By Nick Mulvenney
SYDNEY (Reuters) – China can expect a host nation bump in the medals table at next year’s Winter Olympics but predicting exactly how well they will do in Beijing is proving an unprecedented challenge for Simon Gleave and his team.
Head of sports analysis at Nielsen’s Gracenote, Gleave has used results data to forecast the medals table for every Olympics since 2012 but the global health crisis has thrown a spanner in the works.
While adjustments were successfully made for the impact of the COVID-19 pandemic ahead of the Tokyo Olympics this year, Gleave is now wrestling with the fact that most Chinese winter sports athletes have not competed internationally for two years.
“With China you have the double situation that they are the host nation so presumably they are going to do better than last time,” he told Reuters from the Netherlands.
“But also they have very little experience in winter sports so any investments they’ve made to improve this, we just can’t see because the data isn’t there. I don’t think we’ve ever had a situation like this before.”
Gracenote uses data from previous Olympics, World Championships and World Cups to feed a statistical model that forecasts the most likely gold, silver and bronze medallist in each event.
They adjust the model for the host nation because of the heavy investment in sports development that countries usually deploy to ensure a strong showing at their own Games.
China, for example, won 32 golds and 63 total medals at the 2004 Summer Olympics but soared to the top of the table with 48 golds and a total tally of 100 medals on home soil in Beijing four years later.
In addition to the investment element, Gracenote finessed their model after the 2012 London Olympics when British athletes they had forecast to win minor medals walked away with golds.
“The number of medals we predicted was about right but in the number of golds, we were quite far off,” he added.

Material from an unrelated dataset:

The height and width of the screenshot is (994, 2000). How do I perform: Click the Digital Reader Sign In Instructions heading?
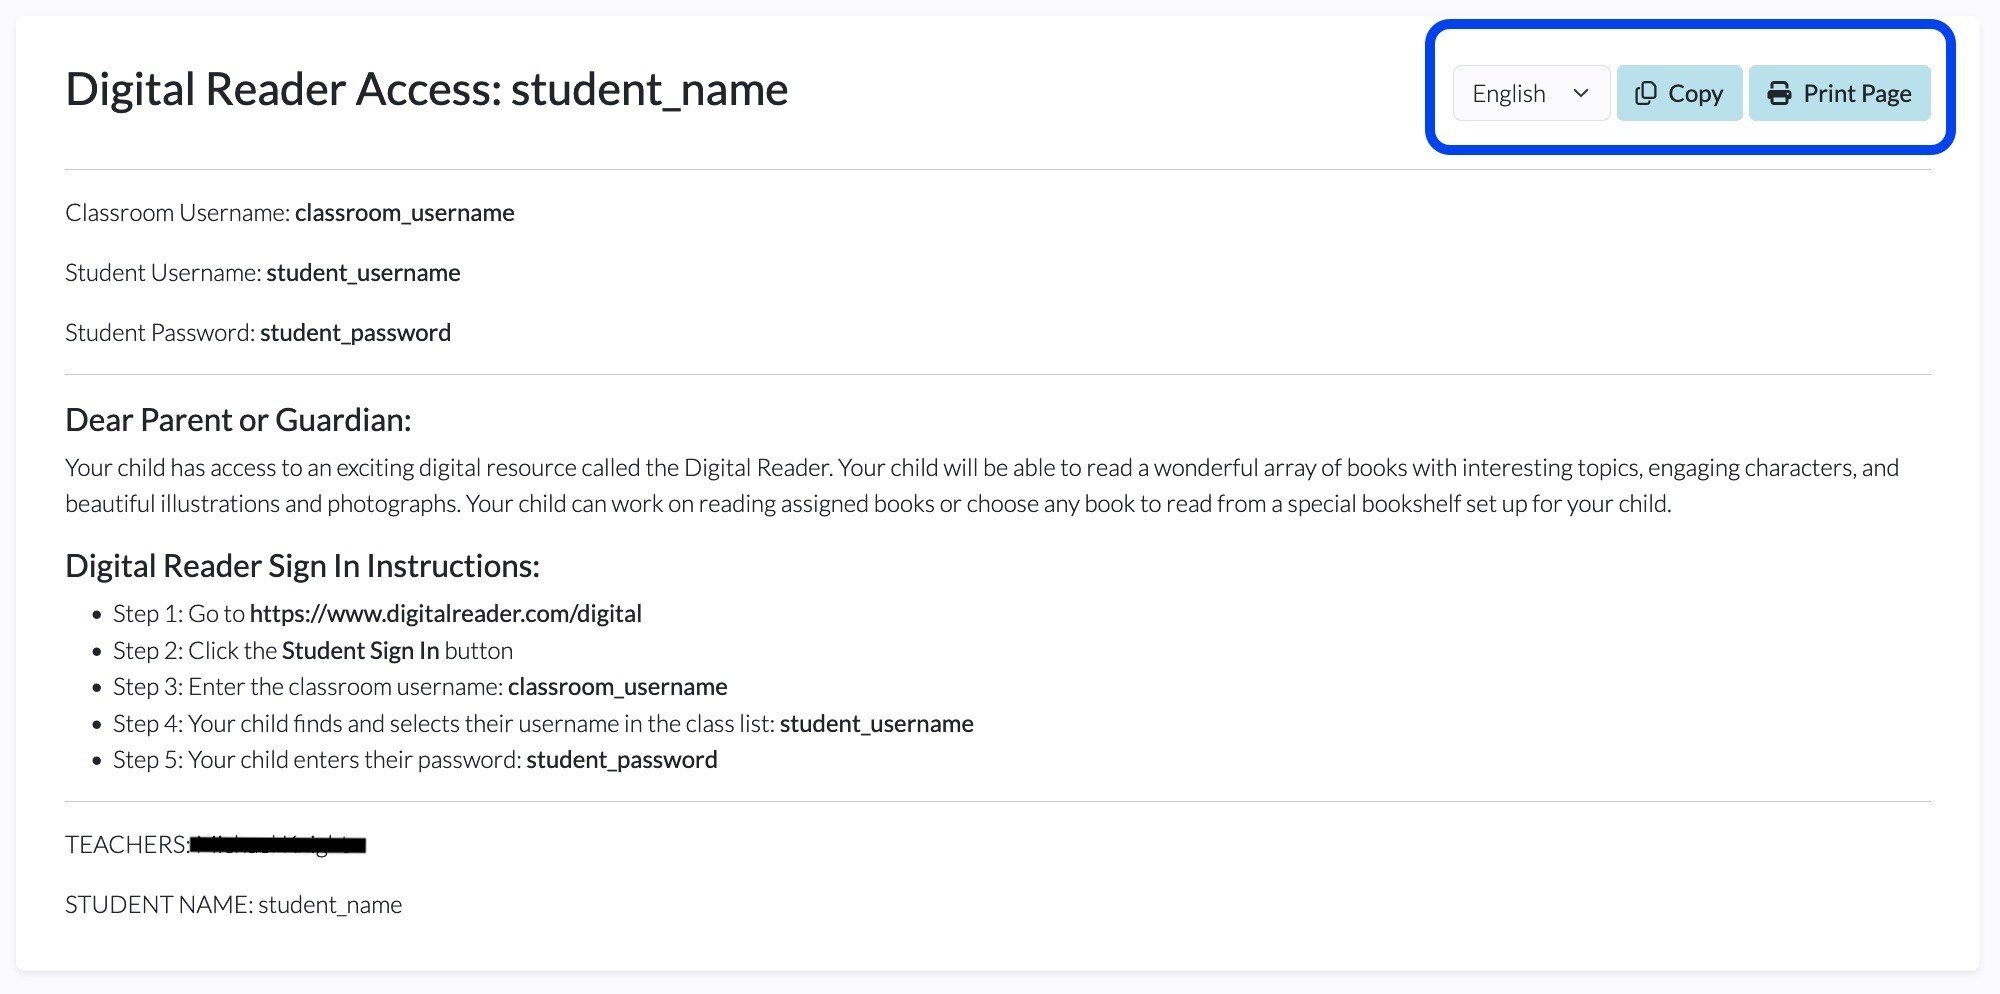(x=302, y=566)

“It would be just speculation to try and work out what it is. But it is happening and that’s why we adjust for it. And it works out well.”
China are not, of course, nearly as strong a power in the Winter Olympics as they are at Summer Games.
They claimed a solitary gold medal through short track skater Wu Dajing in Pyeongchang in 2018 and the Gracenote forecast for Beijing sees that tally improving to four.
In total medals, China’s forecast tally of six on last month’s initial table was raised to eight on Wednesday.
Gleave is hoping to see plenty of Chinese athletes competing in the international winter sports season over the next three months before Gracenote publishes its final prediction.
“The feeling is that this is still too low and the hope is the Chinese athletes will compete in this World Cup circuit,” he said.
“Clearly, when they haven’t really done anything for two years we’re missing out on what we would normally see from the investment they have made.”